Retype each entry below precisely as it reads.

==== Dataset excerpts

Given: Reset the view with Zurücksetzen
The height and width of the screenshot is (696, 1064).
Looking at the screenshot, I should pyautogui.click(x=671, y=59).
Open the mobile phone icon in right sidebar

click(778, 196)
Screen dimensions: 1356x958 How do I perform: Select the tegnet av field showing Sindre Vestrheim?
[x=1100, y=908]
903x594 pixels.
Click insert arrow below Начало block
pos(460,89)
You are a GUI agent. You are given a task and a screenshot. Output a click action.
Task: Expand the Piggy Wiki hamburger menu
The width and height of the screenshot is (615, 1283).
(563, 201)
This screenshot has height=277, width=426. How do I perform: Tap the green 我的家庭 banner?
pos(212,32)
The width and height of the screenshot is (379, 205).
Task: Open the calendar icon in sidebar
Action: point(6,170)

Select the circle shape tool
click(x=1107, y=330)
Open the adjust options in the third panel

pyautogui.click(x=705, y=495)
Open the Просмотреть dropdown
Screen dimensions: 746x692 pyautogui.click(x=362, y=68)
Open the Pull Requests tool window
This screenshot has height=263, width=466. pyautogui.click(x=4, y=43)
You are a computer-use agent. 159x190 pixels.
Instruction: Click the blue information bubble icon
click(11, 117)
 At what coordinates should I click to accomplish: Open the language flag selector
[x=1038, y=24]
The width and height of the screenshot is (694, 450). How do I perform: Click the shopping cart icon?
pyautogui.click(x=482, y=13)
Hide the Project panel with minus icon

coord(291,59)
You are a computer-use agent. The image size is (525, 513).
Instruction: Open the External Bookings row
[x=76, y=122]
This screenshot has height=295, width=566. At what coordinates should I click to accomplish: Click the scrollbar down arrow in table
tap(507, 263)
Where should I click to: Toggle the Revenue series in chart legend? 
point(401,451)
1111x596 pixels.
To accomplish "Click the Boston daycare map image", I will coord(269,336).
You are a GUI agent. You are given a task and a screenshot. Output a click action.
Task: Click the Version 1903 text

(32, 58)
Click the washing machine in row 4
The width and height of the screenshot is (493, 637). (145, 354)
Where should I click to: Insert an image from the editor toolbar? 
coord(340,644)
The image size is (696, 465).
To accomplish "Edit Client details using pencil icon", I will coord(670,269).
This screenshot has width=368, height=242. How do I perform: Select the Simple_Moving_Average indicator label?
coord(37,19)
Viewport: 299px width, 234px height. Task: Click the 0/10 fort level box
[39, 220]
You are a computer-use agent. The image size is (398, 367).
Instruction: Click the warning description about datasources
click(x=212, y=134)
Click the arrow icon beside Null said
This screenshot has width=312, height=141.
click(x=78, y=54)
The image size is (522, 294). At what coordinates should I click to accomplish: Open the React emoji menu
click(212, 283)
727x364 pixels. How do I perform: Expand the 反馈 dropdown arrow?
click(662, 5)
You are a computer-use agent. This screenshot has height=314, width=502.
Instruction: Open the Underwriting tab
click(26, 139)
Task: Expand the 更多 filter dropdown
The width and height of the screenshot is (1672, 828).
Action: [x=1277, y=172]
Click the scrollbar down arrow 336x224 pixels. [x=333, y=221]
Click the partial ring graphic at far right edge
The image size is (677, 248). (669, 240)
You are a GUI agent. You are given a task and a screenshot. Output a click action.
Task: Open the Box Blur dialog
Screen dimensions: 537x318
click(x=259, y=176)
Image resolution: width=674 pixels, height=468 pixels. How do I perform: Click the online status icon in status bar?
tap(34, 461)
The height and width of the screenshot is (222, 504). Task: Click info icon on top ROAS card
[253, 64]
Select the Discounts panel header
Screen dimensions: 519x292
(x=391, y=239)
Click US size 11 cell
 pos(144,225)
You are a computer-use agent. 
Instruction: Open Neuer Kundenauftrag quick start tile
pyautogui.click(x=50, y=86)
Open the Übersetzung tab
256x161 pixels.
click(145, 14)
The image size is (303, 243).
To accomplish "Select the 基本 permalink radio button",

========

*Solution to this problem*:
Given: Reset the view with Zurücksetzen
The height and width of the screenshot is (696, 1064).
Looking at the screenshot, I should pyautogui.click(x=671, y=59).
Open the mobile phone icon in right sidebar

click(778, 196)
Screen dimensions: 1356x958 How do I perform: Select the tegnet av field showing Sindre Vestrheim?
[x=1100, y=908]
903x594 pixels.
Click insert arrow below Начало block
pos(460,89)
You are a GUI agent. You are given a task and a screenshot. Output a click action.
Task: Expand the Piggy Wiki hamburger menu
The width and height of the screenshot is (615, 1283).
(563, 201)
This screenshot has height=277, width=426. How do I perform: Tap the green 我的家庭 banner?
pos(212,32)
The width and height of the screenshot is (379, 205).
Task: Open the calendar icon in sidebar
Action: point(6,170)

Select the circle shape tool
click(x=1107, y=330)
Open the adjust options in the third panel

pyautogui.click(x=705, y=495)
Open the Просмотреть dropdown
Screen dimensions: 746x692 pyautogui.click(x=362, y=68)
Open the Pull Requests tool window
This screenshot has height=263, width=466. pyautogui.click(x=4, y=43)
You are a computer-use agent. 159x190 pixels.
Instruction: Click the blue information bubble icon
click(11, 117)
 At what coordinates should I click to accomplish: Open the language flag selector
[x=1038, y=24]
The width and height of the screenshot is (694, 450). How do I perform: Click the shopping cart icon?
pyautogui.click(x=482, y=13)
Hide the Project panel with minus icon

coord(291,59)
You are a computer-use agent. The image size is (525, 513).
Instruction: Open the External Bookings row
[x=76, y=122]
This screenshot has height=295, width=566. At what coordinates should I click to accomplish: Click the scrollbar down arrow in table
tap(507, 263)
Where should I click to: Toggle the Revenue series in chart legend? 
point(401,451)
1111x596 pixels.
To accomplish "Click the Boston daycare map image", I will coord(269,336).
You are a GUI agent. You are given a task and a screenshot. Output a click action.
Task: Click the Version 1903 text

(32, 58)
Click the washing machine in row 4
The width and height of the screenshot is (493, 637). (145, 354)
Where should I click to: Insert an image from the editor toolbar? 
coord(340,644)
The image size is (696, 465).
To accomplish "Edit Client details using pencil icon", I will coord(670,269).
This screenshot has width=368, height=242. How do I perform: Select the Simple_Moving_Average indicator label?
coord(37,19)
Viewport: 299px width, 234px height. Task: Click the 0/10 fort level box
[39, 220]
You are a computer-use agent. The image size is (398, 367).
Instruction: Click the warning description about datasources
click(x=212, y=134)
Click the arrow icon beside Null said
This screenshot has width=312, height=141.
click(x=78, y=54)
The image size is (522, 294). At what coordinates should I click to accomplish: Open the React emoji menu
click(212, 283)
727x364 pixels. How do I perform: Expand the 反馈 dropdown arrow?
click(662, 5)
You are a computer-use agent. This screenshot has height=314, width=502.
Instruction: Open the Underwriting tab
click(26, 139)
Task: Expand the 更多 filter dropdown
The width and height of the screenshot is (1672, 828).
Action: [x=1277, y=172]
Click the scrollbar down arrow 336x224 pixels. [x=333, y=221]
Click the partial ring graphic at far right edge
The image size is (677, 248). (669, 240)
You are a GUI agent. You are given a task and a screenshot. Output a click action.
Task: Open the Box Blur dialog
Screen dimensions: 537x318
click(x=259, y=176)
Image resolution: width=674 pixels, height=468 pixels. How do I perform: Click the online status icon in status bar?
tap(34, 461)
The height and width of the screenshot is (222, 504). Task: Click info icon on top ROAS card
[253, 64]
Select the Discounts panel header
Screen dimensions: 519x292
(x=391, y=239)
Click US size 11 cell
 pos(144,225)
You are a computer-use agent. 
Instruction: Open Neuer Kundenauftrag quick start tile
pyautogui.click(x=50, y=86)
Open the Übersetzung tab
256x161 pixels.
click(145, 14)
The image size is (303, 243).
To accomplish "Select the 基本 permalink radio button",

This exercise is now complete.